Hiking Quarry Rock in Deep Cove

The Quarry Rock hike in Deep Cove, North Vancouver, is super popular with both locals and tourists. It’s a 3.8km round trip walk, takes between 1-2 hours, has an elevation gain of 100m, and offers fantastic views from the top.

Starting at Deep Cove, follow the signs for the Baden Powell Trail. Once you enter the forest be prepared to begin the stair master as much of the elevation gain seems to occur in the first part of this hike. After several sets of stairs, the trail becomes a bit more natural with a maze of tree roots to navigate (watch your footing!) and several ups and downs through the forest.

Stay on the trail until you reach a fork. Go right and you’ll have reached Quarry Rock. Climb up and enjoy the view! It’s cool to be able to look down on Deep Cove and see just how high you’ve climbed.

Before heading back, walk a few minutes further along the Baden Powell Trail towards the power pylon. Once you reach it, climb the rock and you’ll get another awesome view further down Indian Arm.


I found the challenge of this hike to be catching my breath going up – take lots of short stops if you need to. If you are a beginner hiker,  not particularly fit, or an older person starting out, this will be a fairly good uphill hike for you but be prepared for the conditions. The trail is open year round but can get very snowy and cold in winter. Even in summer, be prepared.  I found the pounding on my knees going back down to be noticeable – a stick would help. Having said that, there were young and old hiking at many different speeds and there were also a few runners so this trail is pretty good for anybody. It’s very dog-friendly as well.

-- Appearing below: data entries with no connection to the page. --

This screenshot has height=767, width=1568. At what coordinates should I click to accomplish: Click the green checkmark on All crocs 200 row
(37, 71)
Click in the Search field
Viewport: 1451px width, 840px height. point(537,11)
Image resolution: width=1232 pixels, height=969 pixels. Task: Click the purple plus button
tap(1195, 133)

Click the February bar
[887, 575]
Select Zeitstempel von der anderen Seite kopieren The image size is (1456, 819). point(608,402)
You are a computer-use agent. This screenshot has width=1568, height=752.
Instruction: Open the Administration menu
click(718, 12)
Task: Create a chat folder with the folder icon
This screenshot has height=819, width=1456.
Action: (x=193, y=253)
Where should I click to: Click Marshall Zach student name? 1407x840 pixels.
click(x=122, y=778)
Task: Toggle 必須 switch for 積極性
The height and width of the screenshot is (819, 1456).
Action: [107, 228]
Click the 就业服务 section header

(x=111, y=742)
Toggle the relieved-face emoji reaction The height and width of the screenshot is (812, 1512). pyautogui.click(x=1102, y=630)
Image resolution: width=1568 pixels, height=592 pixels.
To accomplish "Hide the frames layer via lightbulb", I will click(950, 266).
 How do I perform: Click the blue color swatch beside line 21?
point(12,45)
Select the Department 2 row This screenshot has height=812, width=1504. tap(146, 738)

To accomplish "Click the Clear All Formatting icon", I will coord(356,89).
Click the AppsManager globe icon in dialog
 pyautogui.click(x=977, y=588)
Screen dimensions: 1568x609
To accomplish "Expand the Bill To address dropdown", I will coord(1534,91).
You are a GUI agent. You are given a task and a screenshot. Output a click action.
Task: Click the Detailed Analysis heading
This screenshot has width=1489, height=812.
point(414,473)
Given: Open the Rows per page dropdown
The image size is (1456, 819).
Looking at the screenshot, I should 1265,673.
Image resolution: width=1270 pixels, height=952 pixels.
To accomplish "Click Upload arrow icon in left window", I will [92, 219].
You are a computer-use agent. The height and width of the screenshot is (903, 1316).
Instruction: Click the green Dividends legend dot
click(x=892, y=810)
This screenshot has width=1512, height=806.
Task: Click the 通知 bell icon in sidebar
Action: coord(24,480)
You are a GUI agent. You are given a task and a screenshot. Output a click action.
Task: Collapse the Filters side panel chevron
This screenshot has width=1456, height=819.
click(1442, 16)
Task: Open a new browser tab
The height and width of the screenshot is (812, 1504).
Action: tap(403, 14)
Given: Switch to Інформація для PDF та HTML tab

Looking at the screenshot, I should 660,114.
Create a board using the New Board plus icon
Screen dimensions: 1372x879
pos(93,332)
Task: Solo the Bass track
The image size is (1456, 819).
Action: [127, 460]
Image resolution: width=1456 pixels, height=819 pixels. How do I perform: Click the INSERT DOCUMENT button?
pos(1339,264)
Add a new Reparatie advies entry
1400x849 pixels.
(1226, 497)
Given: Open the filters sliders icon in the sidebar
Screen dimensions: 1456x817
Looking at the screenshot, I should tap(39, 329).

Deep Cove is extremely popular and even on a weekday outside of the school holidays, we found it difficult to get parking so I’d recommend going early in the day or taking transit. The trail was super busy as well, so it’s not a hike to do if you are looking for some quiet time. I’m not a fan of crowds or busy trails but the views at the top made it totally worthwhile.

Have you hiked to Quarry Rock? Gone further along the trail? Let us know what you thought.

Hiking to St Mark’s Summit

The St Mark’s Summit hike is an 11km round trip, with 460m elevation and some challenging terrain. The views along the way are amazing but nothing can prepare you for the vistas over Howe Sound from the Summit itself.

The trail to the Summit can be accessed from the Cypress Mountain Downhill parking lot. Head North towards the chairlift and look for signs for the Howe Sound Crest Trail. St Mark’s Summit is 5.5km along the Howe Sound Crest Trail which runs 30km from Cypress Mountain to Porteau Cove.

The Trail begins as gravel but after some time will become a myriad of tree routes and steep switchbacks. Watch your feet carefully. As a novice hiker I found this trail quite challenging and took many short stops to rest. Happily, there are many places where it’s worth stopping to admire the view.

Trees on the side of the trail, Cypress Mountain, Vancouver BC

When you reach the first trail map board look for an opening in the forest to your right. You’ll see a magnificent view of the Lions.

The Lions from Cypress Mountain

There are several peek-a-boo views of the Sound along the way.

View from the trail, Cypress Mountain, Vancouver BC

When you reach St Mark’s Summit you’ll see a marker pole on the trail itself. Turn to your left and scramble up the rocks. From the numerous viewpoints at the edge of the ridge you’ll get incredible vistas of Howe Sound. What makes the scenery even more spectacular are the sheer drop-offs, as the cliffs seem almost vertical, really emphasizing their height.

View over Howe Sound from St Mark's Summit, Vancouver BC

Along with the views, you’re likely to see some wildlife. There was a family of ravens checking us out as we rested at the top.

Raven

Along with a couple of curious chipmunks.

Chipmunks

After about an hour at the top, we began to make our way back. About 2/3 of the way down we came across a tree trunk where previous hikers had marked their passing by stacking small rocks. We each added a rock to the pile to acknowledge the trail before continuing on our way.

Rock pile, Inukshuk

By the time we arrived back at the carpark it was dusk and the temperature had dropped significantly. Although it was a really hot day and we wore T-shirts hiking, we were prepared for the weather to change. Given the mixed terrain and the mountain’s elevation, I’d recommend being fully prepared when tackling this hike. Take plenty of water, warm clothes, a first aid kit and bug spray.

This hike could take anywhere from 4-6 hours depending on fitness, speed and how long you stay at the top. Don’t rush it, it’s worth hanging out at the Summit awhile where you will literally feel on top of the world. I did this hike on my birthday in September and couldn’t think of a better place to be.